Knowledge-Guided Multiview Deep Curriculum Learning for Elbow Fracture Classification
This work addresses a domain-specific problem in medical imaging for elbow fracture diagnosis, offering an incremental improvement by combining multiview networks with curriculum learning.
The authors tackled elbow fracture subtype classification by developing a multiview deep learning method that integrates medical knowledge via curriculum learning, achieving superior performance over existing methods on a dataset of 1,964 X-ray images.

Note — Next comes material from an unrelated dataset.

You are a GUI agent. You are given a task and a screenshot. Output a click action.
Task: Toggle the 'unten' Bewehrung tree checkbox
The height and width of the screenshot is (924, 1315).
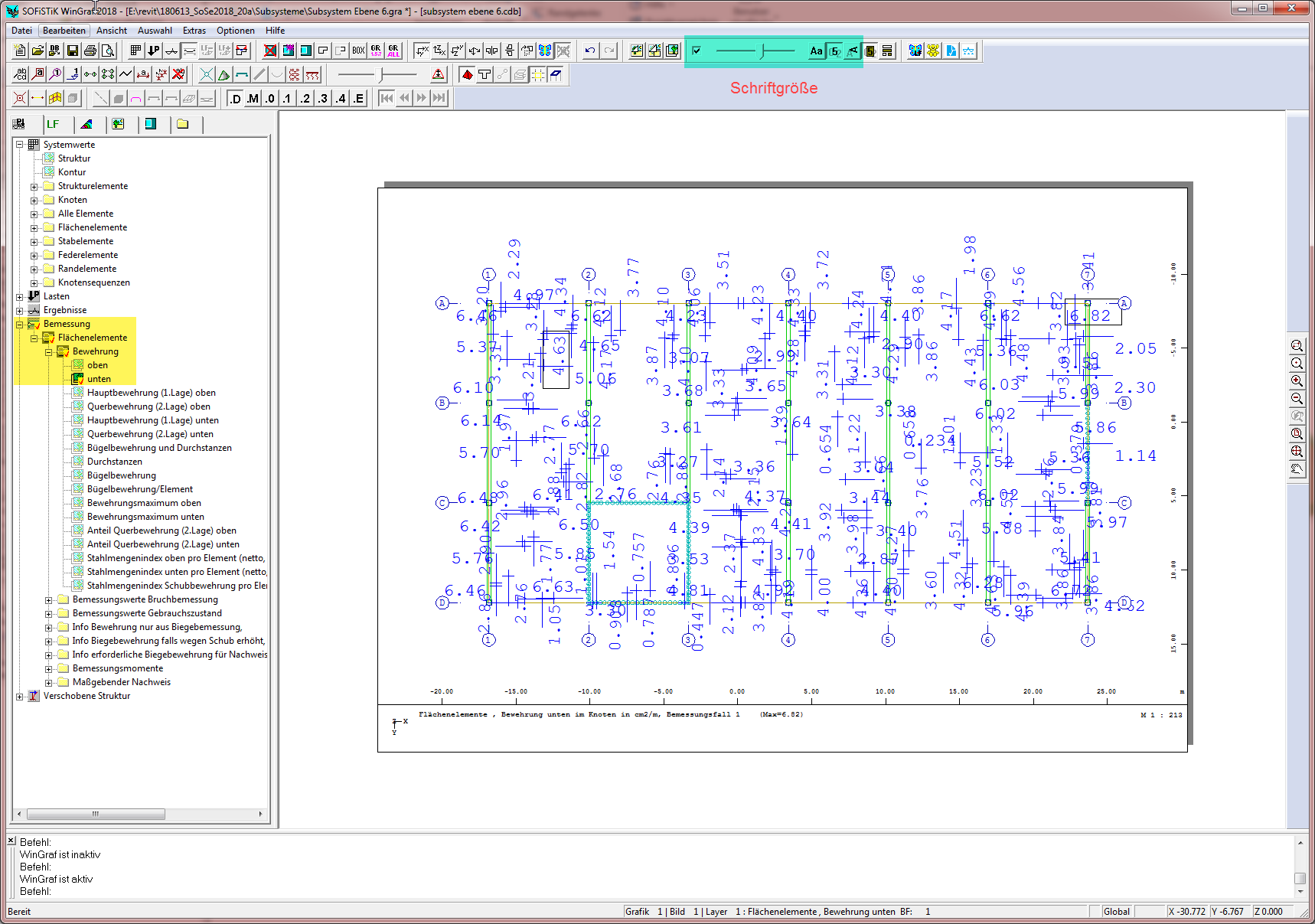(78, 379)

Elbow fracture diagnosis often requires patients to take both frontal and lateral views of elbow X-ray radiographs. In this paper, we propose a multiview deep learning method for an elbow fracture subtype classification task. Our strategy leverages transfer learning by first training two single-view models, one for frontal view and the other for lateral view, and then transferring the weights to the corresponding layers in the proposed multiview network architecture. Meanwhile, quantitative medical knowledge was integrated into the training process through a curriculum learning framework, which enables the model to first learn from "easier" samples and then transition to "harder" samples to reach better performance. In addition, our multiview network can work both in a dual-view setting and with a single view as input. We evaluate our method through extensive experiments on a classification task of elbow fracture with a dataset of 1,964 images. Results show that our method outperforms two related methods on bone fracture study in multiple settings, and our technique is able to boost the performance of the compared methods. The code is available at https://github.com/ljaiverson/multiview-curriculum.